● **MATERIAL SHOWN**
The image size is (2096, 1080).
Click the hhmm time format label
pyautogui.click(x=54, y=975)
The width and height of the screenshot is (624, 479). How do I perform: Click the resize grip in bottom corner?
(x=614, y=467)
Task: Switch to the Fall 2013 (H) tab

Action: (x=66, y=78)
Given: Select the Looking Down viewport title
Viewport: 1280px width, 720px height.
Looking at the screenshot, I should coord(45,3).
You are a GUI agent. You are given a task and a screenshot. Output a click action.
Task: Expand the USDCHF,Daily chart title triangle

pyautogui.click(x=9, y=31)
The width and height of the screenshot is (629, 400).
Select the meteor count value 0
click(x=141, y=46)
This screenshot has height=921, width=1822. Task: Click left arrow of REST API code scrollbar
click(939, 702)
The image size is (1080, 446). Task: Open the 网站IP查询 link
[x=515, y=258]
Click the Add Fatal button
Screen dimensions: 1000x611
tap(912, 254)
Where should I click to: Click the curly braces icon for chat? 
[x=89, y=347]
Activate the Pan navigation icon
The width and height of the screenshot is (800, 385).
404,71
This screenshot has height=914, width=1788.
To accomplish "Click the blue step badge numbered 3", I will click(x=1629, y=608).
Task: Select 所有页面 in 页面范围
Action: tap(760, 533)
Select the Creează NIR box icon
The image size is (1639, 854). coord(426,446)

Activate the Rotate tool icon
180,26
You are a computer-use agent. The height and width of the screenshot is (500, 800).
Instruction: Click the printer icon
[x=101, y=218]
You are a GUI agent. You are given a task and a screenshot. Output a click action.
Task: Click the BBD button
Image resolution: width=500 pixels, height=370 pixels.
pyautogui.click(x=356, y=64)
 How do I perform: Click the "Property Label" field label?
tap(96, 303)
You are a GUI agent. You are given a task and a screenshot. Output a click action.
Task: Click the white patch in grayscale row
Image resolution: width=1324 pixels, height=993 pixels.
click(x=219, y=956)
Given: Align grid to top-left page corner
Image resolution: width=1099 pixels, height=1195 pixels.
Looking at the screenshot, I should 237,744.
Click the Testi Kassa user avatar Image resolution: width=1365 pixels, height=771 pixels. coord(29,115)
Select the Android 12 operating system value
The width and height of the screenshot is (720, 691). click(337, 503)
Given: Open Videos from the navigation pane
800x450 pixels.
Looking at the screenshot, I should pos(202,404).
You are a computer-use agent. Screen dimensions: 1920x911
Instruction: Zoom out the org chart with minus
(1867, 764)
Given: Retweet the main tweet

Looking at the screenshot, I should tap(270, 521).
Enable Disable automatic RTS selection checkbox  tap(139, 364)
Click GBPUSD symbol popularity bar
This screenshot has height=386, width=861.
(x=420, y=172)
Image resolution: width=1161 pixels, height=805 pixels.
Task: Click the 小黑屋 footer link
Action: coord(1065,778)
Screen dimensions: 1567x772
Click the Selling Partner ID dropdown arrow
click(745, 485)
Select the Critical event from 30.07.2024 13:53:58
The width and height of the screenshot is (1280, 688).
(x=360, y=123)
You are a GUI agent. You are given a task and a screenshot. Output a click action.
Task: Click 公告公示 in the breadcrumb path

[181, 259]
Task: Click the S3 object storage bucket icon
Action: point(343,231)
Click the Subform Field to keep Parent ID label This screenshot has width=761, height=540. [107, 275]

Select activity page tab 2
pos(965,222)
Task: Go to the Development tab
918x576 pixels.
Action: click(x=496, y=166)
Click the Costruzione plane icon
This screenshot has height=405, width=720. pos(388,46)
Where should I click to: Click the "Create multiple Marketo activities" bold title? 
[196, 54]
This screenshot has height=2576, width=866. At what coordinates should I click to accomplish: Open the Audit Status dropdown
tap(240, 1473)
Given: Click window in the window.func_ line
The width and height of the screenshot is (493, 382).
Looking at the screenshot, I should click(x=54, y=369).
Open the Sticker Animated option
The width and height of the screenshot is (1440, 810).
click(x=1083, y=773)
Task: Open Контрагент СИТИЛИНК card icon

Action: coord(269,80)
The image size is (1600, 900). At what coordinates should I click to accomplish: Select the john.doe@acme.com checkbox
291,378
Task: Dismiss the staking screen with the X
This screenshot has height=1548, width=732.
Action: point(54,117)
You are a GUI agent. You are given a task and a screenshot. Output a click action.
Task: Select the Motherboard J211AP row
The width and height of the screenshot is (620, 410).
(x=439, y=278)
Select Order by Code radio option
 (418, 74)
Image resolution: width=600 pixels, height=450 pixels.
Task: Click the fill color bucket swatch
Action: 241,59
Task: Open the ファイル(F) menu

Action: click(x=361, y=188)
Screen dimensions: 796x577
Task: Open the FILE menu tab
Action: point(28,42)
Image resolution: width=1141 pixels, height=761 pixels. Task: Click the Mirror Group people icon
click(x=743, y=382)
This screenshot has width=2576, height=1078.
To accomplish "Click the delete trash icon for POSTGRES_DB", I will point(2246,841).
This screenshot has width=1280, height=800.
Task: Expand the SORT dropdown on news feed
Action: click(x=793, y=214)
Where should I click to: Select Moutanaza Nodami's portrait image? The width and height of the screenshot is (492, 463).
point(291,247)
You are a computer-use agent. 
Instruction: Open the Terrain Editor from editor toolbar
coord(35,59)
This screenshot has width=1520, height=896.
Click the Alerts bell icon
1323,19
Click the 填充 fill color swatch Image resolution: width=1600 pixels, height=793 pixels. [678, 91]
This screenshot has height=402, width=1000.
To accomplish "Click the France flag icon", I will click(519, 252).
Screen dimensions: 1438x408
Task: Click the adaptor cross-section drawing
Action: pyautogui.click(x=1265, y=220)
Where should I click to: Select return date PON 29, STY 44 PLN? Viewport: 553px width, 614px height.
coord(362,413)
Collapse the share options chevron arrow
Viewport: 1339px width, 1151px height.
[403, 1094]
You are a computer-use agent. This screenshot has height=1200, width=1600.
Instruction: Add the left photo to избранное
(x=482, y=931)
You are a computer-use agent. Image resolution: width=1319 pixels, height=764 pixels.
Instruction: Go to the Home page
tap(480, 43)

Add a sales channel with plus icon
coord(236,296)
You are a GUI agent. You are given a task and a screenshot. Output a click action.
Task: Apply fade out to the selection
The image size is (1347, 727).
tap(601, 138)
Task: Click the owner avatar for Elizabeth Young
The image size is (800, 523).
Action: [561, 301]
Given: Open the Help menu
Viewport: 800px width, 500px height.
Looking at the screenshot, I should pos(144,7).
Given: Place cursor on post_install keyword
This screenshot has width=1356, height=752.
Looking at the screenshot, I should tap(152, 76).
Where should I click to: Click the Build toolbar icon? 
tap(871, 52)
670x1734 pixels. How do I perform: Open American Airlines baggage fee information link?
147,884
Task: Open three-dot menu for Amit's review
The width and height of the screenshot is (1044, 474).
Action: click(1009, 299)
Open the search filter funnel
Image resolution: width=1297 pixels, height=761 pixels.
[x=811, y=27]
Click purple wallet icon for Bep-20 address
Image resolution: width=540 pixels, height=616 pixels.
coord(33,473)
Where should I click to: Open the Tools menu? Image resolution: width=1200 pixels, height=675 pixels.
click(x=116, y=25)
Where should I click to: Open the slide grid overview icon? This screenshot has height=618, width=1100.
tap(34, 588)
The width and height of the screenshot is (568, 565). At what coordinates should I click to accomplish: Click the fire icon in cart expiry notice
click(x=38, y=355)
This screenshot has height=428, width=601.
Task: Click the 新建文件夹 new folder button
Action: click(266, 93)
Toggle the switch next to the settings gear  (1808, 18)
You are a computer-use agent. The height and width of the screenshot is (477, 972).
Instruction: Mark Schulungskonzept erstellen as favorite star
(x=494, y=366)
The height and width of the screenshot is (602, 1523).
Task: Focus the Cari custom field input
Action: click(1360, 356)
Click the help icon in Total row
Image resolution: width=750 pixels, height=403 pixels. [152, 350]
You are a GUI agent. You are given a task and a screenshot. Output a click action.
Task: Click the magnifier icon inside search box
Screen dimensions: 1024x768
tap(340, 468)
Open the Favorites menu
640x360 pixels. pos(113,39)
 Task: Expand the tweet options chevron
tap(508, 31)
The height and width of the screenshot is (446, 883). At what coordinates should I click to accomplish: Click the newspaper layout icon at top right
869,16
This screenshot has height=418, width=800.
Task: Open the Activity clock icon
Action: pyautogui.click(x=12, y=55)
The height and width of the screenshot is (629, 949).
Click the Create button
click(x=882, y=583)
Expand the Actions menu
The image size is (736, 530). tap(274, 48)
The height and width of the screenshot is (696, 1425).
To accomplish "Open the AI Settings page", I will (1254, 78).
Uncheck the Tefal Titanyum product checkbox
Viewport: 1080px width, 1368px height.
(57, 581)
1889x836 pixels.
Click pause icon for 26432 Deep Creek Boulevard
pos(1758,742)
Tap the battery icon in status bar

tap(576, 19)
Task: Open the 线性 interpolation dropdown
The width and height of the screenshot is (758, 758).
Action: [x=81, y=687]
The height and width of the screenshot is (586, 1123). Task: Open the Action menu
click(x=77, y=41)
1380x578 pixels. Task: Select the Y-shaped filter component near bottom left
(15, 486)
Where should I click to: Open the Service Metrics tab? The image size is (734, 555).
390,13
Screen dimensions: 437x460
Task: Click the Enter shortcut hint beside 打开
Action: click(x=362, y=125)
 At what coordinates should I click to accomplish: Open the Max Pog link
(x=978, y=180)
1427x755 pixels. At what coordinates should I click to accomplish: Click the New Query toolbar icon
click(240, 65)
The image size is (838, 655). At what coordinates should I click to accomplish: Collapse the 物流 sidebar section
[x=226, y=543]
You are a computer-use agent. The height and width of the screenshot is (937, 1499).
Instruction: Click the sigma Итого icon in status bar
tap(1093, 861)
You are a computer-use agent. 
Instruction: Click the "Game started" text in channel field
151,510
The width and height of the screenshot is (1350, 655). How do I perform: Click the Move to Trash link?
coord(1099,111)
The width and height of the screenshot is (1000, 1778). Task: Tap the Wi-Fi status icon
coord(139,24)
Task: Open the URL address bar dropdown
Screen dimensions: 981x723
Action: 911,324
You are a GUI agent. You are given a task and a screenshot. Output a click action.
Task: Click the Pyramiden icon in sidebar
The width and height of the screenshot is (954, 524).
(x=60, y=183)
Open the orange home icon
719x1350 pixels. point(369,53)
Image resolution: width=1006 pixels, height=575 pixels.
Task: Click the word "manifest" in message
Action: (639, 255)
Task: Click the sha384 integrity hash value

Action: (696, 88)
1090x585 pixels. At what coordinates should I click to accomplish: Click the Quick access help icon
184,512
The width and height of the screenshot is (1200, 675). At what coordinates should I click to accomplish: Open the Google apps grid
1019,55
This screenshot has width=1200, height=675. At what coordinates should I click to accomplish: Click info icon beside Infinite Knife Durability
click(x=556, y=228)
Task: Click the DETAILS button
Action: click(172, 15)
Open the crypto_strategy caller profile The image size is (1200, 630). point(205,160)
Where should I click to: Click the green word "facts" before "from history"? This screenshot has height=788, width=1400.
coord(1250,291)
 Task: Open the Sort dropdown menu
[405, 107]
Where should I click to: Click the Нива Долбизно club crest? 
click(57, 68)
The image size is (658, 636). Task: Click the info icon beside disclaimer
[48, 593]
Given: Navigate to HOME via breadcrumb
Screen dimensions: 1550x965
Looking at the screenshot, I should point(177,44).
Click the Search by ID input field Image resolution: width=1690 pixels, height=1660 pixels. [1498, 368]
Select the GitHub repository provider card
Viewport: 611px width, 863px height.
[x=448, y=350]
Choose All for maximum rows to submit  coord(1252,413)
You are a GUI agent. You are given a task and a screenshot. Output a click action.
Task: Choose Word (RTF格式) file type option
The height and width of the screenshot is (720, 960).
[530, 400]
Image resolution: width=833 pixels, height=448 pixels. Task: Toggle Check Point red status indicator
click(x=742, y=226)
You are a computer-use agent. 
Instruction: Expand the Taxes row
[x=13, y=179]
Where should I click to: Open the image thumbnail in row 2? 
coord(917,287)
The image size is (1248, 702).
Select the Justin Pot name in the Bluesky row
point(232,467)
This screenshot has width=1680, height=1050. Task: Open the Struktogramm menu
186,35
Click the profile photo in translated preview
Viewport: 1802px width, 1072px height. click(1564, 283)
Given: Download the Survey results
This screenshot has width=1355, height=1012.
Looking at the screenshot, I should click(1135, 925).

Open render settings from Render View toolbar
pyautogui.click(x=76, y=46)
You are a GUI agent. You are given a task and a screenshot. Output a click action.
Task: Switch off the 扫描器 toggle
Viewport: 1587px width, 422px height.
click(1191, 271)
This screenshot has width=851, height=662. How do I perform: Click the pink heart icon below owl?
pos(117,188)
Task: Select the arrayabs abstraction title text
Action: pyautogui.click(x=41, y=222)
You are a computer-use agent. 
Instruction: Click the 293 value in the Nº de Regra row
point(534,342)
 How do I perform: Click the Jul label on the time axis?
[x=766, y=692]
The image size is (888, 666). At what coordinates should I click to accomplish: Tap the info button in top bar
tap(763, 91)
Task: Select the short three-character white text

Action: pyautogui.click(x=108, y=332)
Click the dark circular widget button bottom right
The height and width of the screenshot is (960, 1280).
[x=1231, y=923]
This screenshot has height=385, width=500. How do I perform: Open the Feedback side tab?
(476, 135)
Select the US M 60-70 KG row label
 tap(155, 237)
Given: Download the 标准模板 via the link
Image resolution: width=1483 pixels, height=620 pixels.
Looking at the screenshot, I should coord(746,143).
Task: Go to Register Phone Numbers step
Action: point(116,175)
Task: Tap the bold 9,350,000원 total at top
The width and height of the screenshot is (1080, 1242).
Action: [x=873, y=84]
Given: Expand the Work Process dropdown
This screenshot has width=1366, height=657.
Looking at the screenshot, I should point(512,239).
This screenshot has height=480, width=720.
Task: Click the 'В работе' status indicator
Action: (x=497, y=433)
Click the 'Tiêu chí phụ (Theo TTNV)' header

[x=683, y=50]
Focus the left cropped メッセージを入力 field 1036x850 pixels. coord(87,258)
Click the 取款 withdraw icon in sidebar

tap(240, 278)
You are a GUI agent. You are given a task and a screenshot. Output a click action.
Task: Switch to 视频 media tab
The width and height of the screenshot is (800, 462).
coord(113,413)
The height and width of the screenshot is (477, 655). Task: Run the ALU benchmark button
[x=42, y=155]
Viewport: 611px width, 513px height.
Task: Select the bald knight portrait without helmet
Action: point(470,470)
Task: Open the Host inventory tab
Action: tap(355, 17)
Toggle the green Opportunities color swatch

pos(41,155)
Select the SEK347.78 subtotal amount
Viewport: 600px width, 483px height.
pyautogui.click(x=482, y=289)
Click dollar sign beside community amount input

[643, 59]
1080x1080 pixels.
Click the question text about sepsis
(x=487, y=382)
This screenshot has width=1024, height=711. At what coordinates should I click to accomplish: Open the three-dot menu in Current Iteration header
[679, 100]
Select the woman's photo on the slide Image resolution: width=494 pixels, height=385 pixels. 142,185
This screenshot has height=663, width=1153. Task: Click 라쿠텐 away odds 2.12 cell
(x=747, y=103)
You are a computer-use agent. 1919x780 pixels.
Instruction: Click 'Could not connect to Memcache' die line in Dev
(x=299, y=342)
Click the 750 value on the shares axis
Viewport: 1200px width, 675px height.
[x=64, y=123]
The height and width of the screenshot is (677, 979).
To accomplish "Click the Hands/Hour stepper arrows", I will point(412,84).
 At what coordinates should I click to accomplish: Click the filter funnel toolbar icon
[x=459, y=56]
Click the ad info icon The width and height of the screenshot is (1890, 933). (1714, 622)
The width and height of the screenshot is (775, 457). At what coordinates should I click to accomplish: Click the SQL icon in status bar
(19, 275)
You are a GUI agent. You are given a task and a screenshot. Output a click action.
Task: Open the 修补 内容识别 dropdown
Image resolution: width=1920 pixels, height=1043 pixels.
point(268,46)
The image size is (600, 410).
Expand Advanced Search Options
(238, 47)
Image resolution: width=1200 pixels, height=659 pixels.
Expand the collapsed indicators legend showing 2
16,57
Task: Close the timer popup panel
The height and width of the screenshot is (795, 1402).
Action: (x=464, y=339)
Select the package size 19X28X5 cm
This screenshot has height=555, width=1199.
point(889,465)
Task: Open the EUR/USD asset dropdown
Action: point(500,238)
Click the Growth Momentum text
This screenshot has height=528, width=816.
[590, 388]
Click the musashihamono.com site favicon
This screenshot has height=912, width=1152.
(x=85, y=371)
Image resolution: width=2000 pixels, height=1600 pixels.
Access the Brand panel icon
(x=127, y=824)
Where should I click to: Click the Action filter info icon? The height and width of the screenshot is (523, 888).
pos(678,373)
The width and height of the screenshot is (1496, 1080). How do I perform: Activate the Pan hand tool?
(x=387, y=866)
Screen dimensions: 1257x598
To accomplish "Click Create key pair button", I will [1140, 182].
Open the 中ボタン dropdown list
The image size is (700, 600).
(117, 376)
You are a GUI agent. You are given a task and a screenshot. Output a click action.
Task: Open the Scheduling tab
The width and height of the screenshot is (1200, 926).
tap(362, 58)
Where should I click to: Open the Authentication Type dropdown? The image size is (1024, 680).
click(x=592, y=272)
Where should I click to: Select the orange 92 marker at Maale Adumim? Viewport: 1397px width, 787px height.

● **EXERCISE DESCRIPTION**
Your response should be the exact lines running from the one with "Access the Brand panel icon" to the final line of the material above.

● **RESULT**
Access the Brand panel icon
(x=127, y=824)
Where should I click to: Click the Action filter info icon? The height and width of the screenshot is (523, 888).
pos(678,373)
The width and height of the screenshot is (1496, 1080). How do I perform: Activate the Pan hand tool?
(x=387, y=866)
Screen dimensions: 1257x598
To accomplish "Click Create key pair button", I will [1140, 182].
Open the 中ボタン dropdown list
The image size is (700, 600).
(117, 376)
You are a GUI agent. You are given a task and a screenshot. Output a click action.
Task: Open the Scheduling tab
The width and height of the screenshot is (1200, 926).
tap(362, 58)
Where should I click to: Open the Authentication Type dropdown? The image size is (1024, 680).
click(x=592, y=272)
Where should I click to: Select the orange 92 marker at Maale Adumim? Viewport: 1397px width, 787px height.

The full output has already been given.